On 25 July 2023, Joan Elizabeth Carter, aged 93 years, of Loughborough, Leicestershire.
Tribute
Joan Elizabeth Carter died on 25 July 2023 in Loughborough.
Born on 30 May 1930 as Joan Elizabeth Troop in Southport, Lancashire, Joan left school aged 16 years and started work as an apprentice at Boots the Chemist in Southport. She studied towards qualifying as a pharmaceutical chemist (PhC) by attending evening classes. After taking pharmacy exams in Manchester, she won a Boots scholarship to allow her to complete her PhC qualification in one year by attending Leicester School of Pharmacy (which she did between September 1950 and June 1951). She successfully qualified and returned to Southport.
Joan Troop had been taught dispensing at Leicester by Sidney Carter. After qualification, Sidney courted Joan in Southport and they were married in Leicester on 27 March 1952. By this time Joan worked in the Leicester branch of Boots. They had three children: Richard, Robert and Stephen. Joan no longer practised, staying at home to care for the family.
Joan’s husband Sidney took on the editorship and authorship of the classic pharmacy undergraduate textbooks: Dispensing for Pharmaceutical Students (initially with Mr Gunn, his head of school) in 1959 (published in 1965) and Tutorial Pharmacy, a collaborative effort with colleagues, published in 1972. There was a full revision of Dispensing for Pharmaceutical Students in 1975 for which Sidney was solely responsible.
The significance of this to Joan’s story is that she helped enormously in the background during the writing and editing stages of these textbooks. Not least she drew many of the diagrams and graphs. These were all done by hand using French curves, Letraset stencils for different font sizes and Rotring pens. The simplicity and clarity of these diagrams went a long way towards clarifying the students’ understanding of important issues. It takes some skill to make complex scientific relationships and manufacturing equipment clear and presented in a form that could be understood and reproduced by students in, for example, their examinations and later their career.

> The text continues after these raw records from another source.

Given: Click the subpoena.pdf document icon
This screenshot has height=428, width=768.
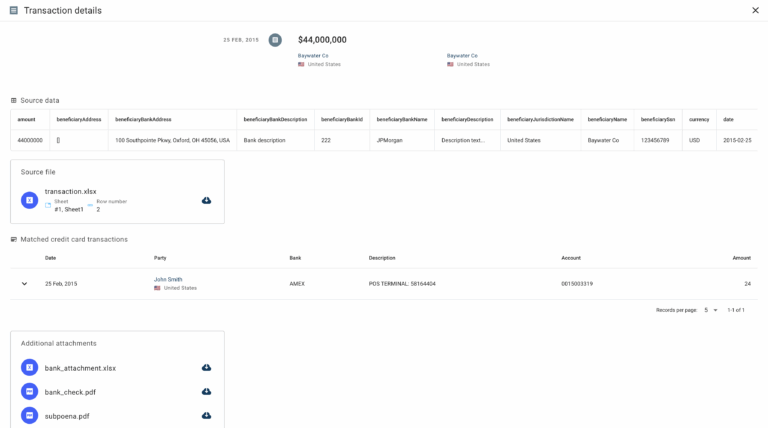Looking at the screenshot, I should click(30, 416).
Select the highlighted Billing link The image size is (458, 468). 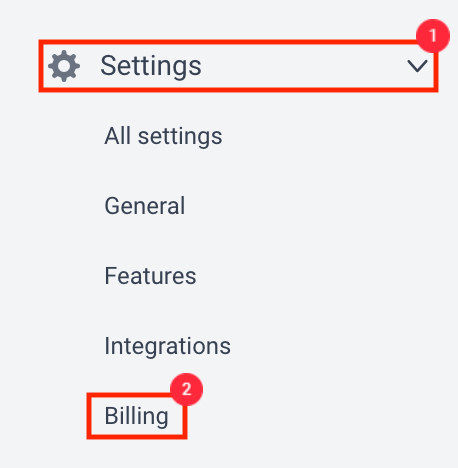(x=137, y=416)
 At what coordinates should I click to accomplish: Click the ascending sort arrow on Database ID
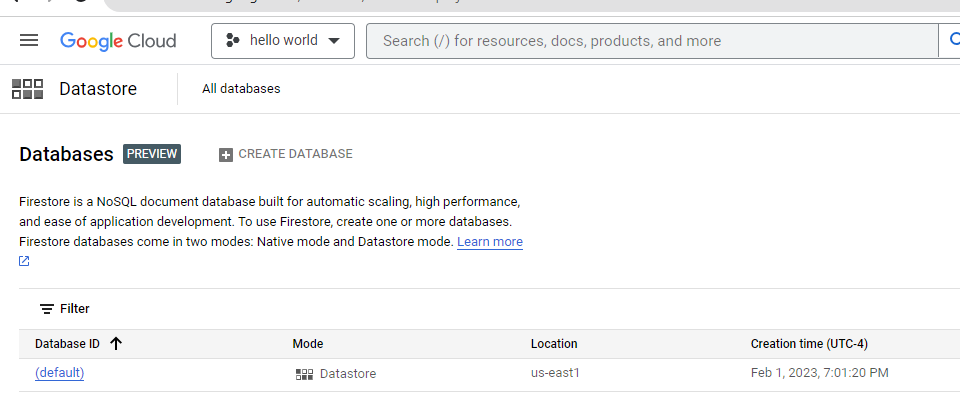coord(116,344)

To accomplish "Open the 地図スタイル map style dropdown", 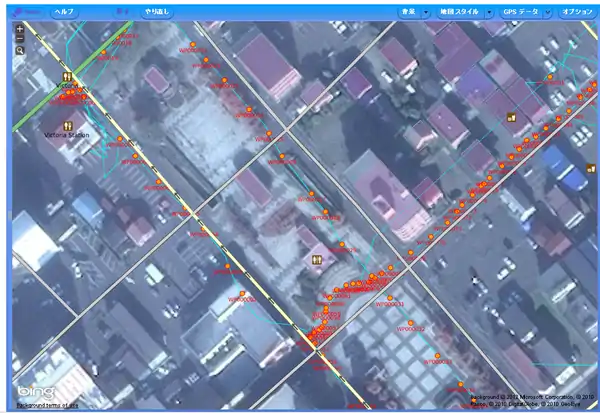I will point(461,10).
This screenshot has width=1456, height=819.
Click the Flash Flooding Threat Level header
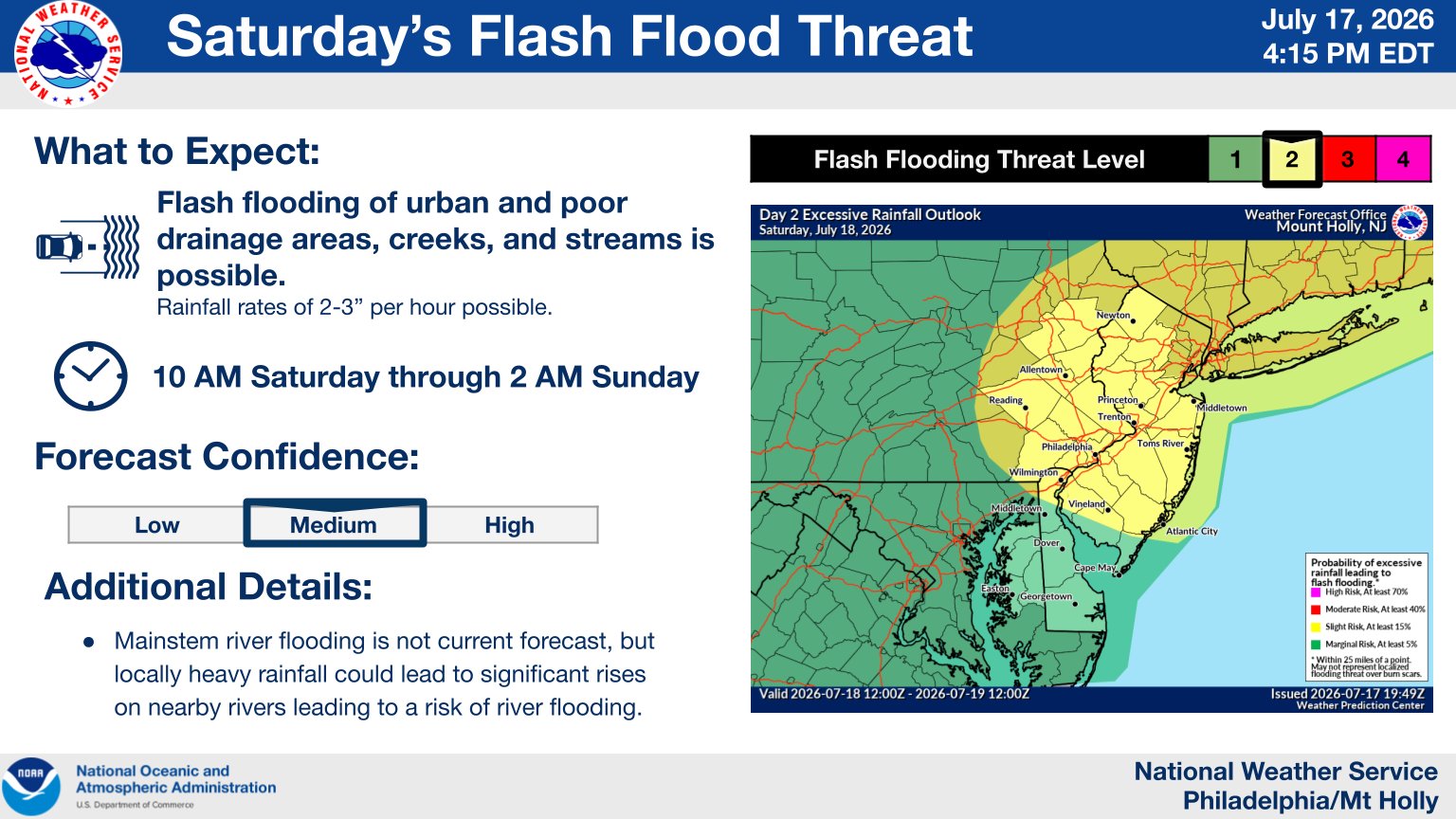979,159
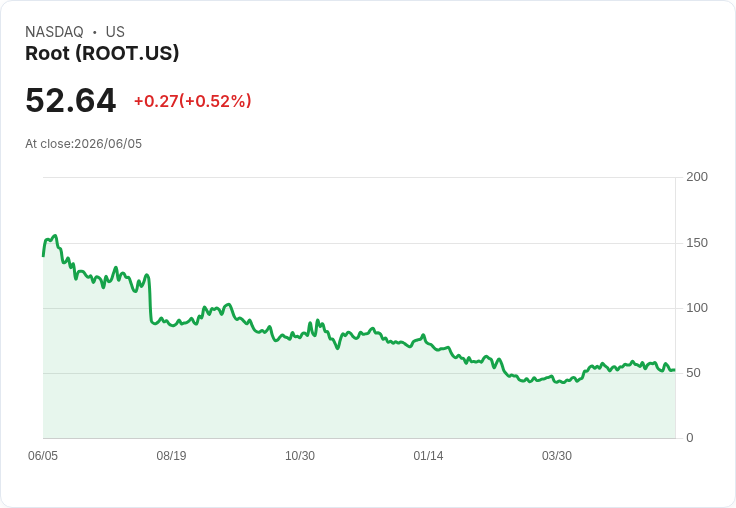Image resolution: width=736 pixels, height=508 pixels.
Task: Click the 0 y-axis value label
Action: click(x=690, y=438)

Joan critically read the copy and proofs of all the books and organised and checked the references. She also helped with the indexing (again by hand) using 1/3 size index cards. Each keyword had its own card and page numbers were added as the text was meticulously examined. Sidney was a perfectionist with an intense personality. Joan provided crucial and invaluable moral support to him and her family. Her sanguine character and steadfast affection enabled Sidney to realise fully his desire to be an outstanding teacher and mentor and allowed him to become the pillar of the college that he was for so long.
In 1984, Joan returned to practice. She and Sidney worked together to refresh her knowledge and she worked through that summer in a community pharmacy to reacquaint herself with those aspects. Further locums were curtailed as they got involved in home renovations prior to selling their home in Leicester and moving to Quorn.
Joan Carter was always deeply proud of her pharmacy qualification. It is her contribution to the books — the technical drawings, proofreading, indexing and, above all, moral support — that was so vital to Sidney’s work.